Print
See related documents
Resolution 2191 (2017)
Promoting the human rights of and eliminating discrimination against intersex people
1. Intersex people are born with biological
sex characteristics that do not fit societal norms or medical definitions
of what makes a person male or female. Sometimes a person’s intersex
status is detected at birth; sometimes it only becomes apparent
later in life, notably during puberty. Despite the wide variety
of situations concerned, the majority of intersex people are physically
healthy. Only a few suffer from medical conditions that put their
health at risk. Yet the situation of intersex people has for a long
time been treated as an essentially medical issue. The prevailing
medical view has been that intersex children’s bodies can and should
be made to conform to either a male or a female paradigm, often
through surgical and/or hormonal intervention; that this should
be done as early as possible; and that the children should then
be raised in the gender corresponding to the sex assigned to their
body.
2. The Parliamentary Assembly considers that this approach involves
serious breaches of physical integrity, in many cases concerning
very young children or infants who are unable to give consent and
whose gender identity is unknown. This is done despite the fact
that there is no evidence to support the long-term success of such
treatments, no immediate danger to health and no genuine therapeutic
purpose for the treatment, which is intended to avoid or minimise
(perceived) social problems rather than medical ones. It is often
followed by lifelong hormonal treatments and medical complications,
compounded by shame and secrecy.
3. Parents are often under pressure to make urgent, life-changing
decisions on behalf of their child, without having a full and genuine
understanding of the long-term consequences for the child of the
decisions made about their body during their infancy and early childhood.
4. Understanding of these issues is gradually increasing, but
concerted efforts are still needed to raise public awareness as
to the situation and rights of intersex people so as to ensure that
they are fully accepted in society, without stigmatisation or discrimination.
5. The Assembly emphasises that it is crucial to ensure that
the law does not create or perpetuate barriers to equality for intersex
people. This includes ensuring that intersex people who do not identify
as male or female have access to legal recognition of their gender
identity, and that where their gender has not been correctly recorded
at birth, the procedure for rectifying this is simple and based
on self-identification only, as set out in Assembly Resolution 2048 (2015) on
discrimination against transgender people in Europe. Anti-discrimination laws
may also need to be amended to ensure that the situation of intersex
people is effectively covered.

• **DATA RECORDS**
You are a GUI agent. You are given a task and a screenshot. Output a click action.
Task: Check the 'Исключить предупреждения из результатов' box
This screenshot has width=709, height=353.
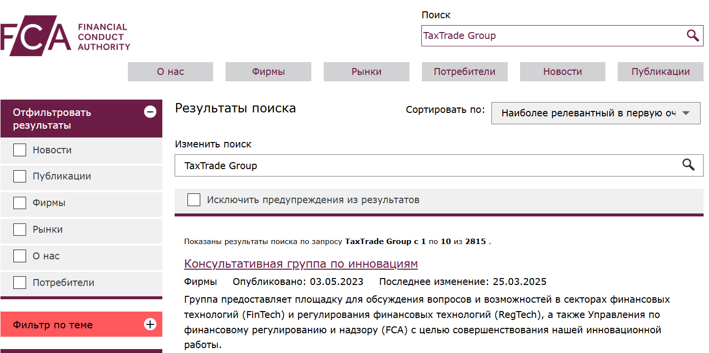193,200
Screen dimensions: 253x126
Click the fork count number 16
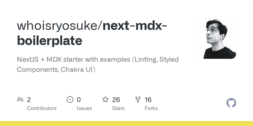[148, 100]
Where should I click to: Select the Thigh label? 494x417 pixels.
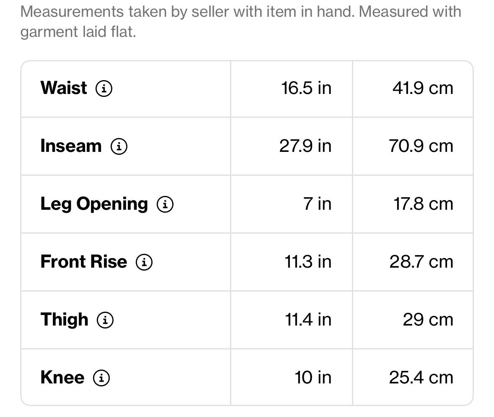(x=64, y=320)
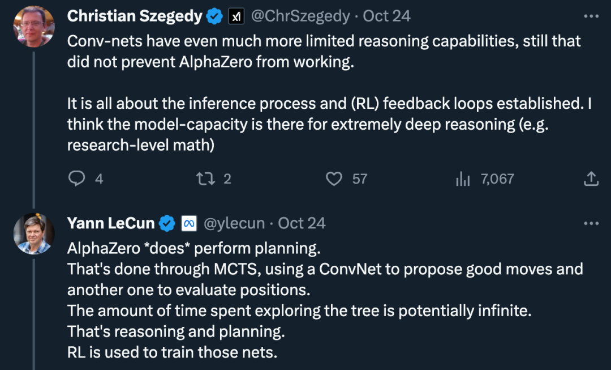This screenshot has width=611, height=370.
Task: Click the share icon on Szegedy's tweet
Action: click(591, 178)
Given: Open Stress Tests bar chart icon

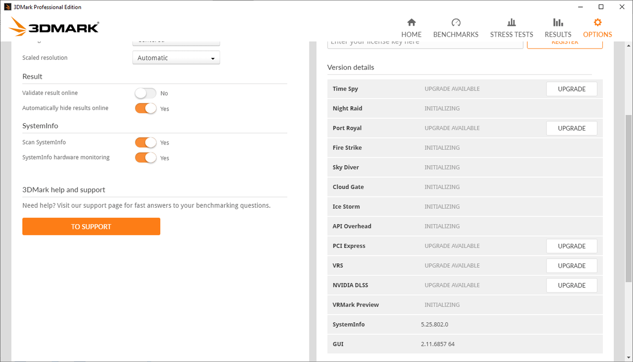Looking at the screenshot, I should [x=511, y=22].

• **AIM OF THE TASK**
Please decide whether each statement agrees with the resolution on intersex people, answering yes or no and quoting the words of the resolution that settle it. (a) Most intersex people are physically healthy. (b) A person's intersex status is always detected at birth. (c) There is evidence that such treatments succeed in the long term.

• **RESPONSE AREA**
(a) Yes: "the majority of intersex people are physically healthy."
(b) No: "sometimes it only becomes apparent later in life, notably during puberty."
(c) No: "there is no evidence to support the long-term success of such treatments"